[Data for locating described items]
★ ★ ★
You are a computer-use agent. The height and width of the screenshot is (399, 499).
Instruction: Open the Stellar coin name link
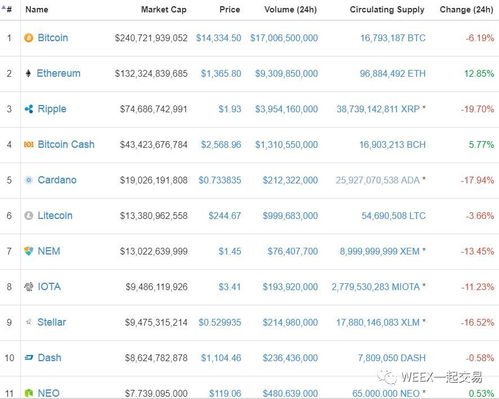coord(52,322)
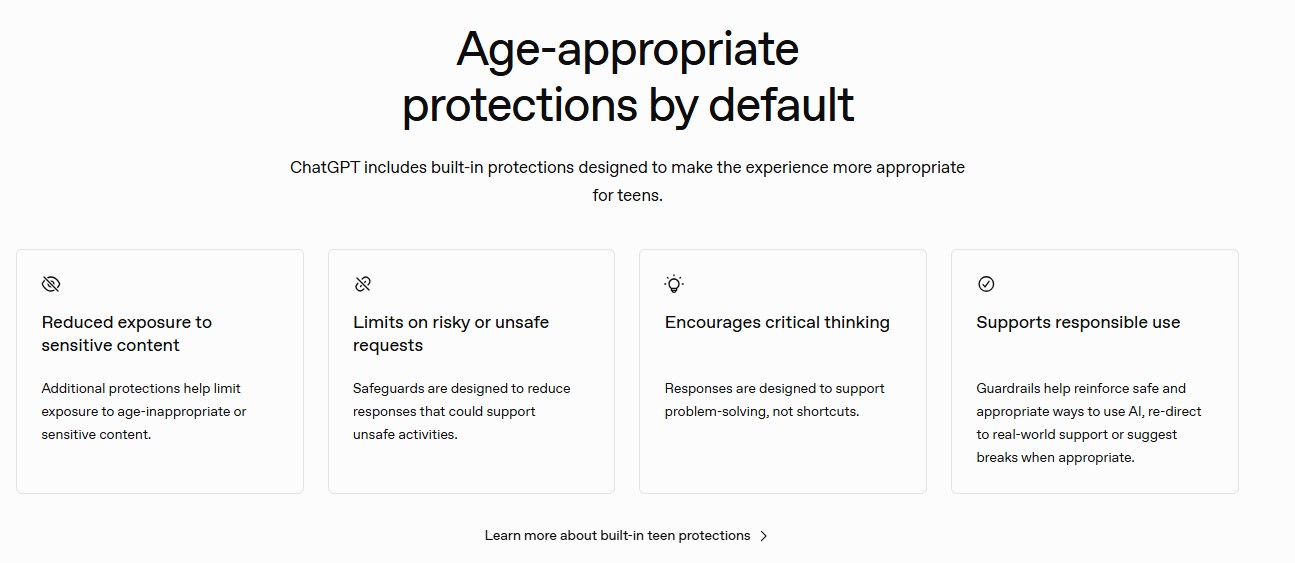1295x563 pixels.
Task: Click the circled checkmark icon
Action: tap(986, 284)
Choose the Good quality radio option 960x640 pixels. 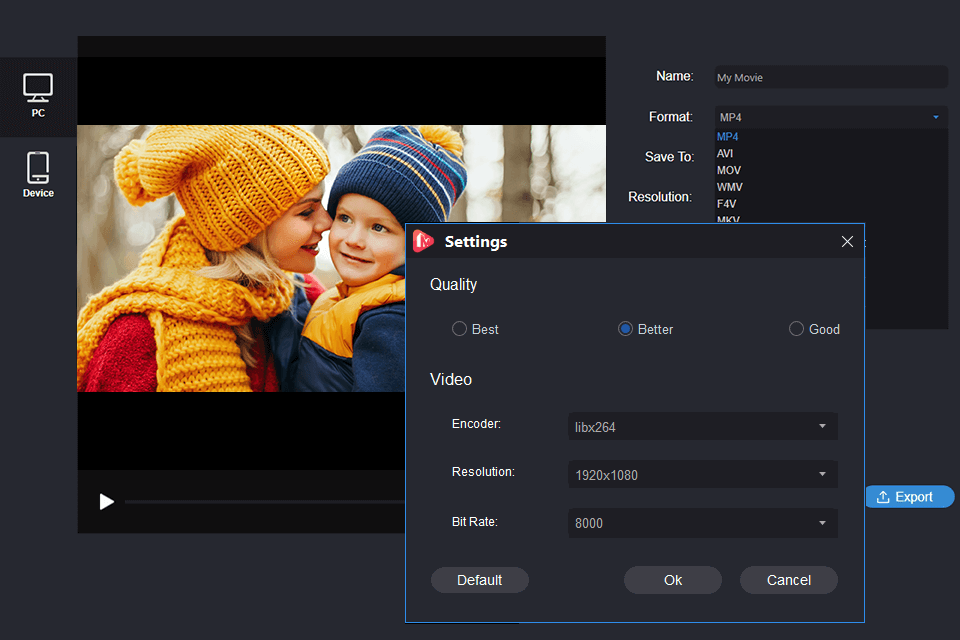[x=796, y=329]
★ ★ ★
Stated task =
Substitute "Cardano" for "Stellar" in the data from the start through the line that contains "Action: tap(986, 284)", and give those lines again with everything else unchanged. Leave the pictures out of your answer.

The reply =
You are a computer-use agent. The height and width of the screenshot is (399, 499).
Instruction: Open the Cardano coin name link
coord(52,322)
1295x563 pixels.
Task: Click the circled checkmark icon
Action: tap(986, 284)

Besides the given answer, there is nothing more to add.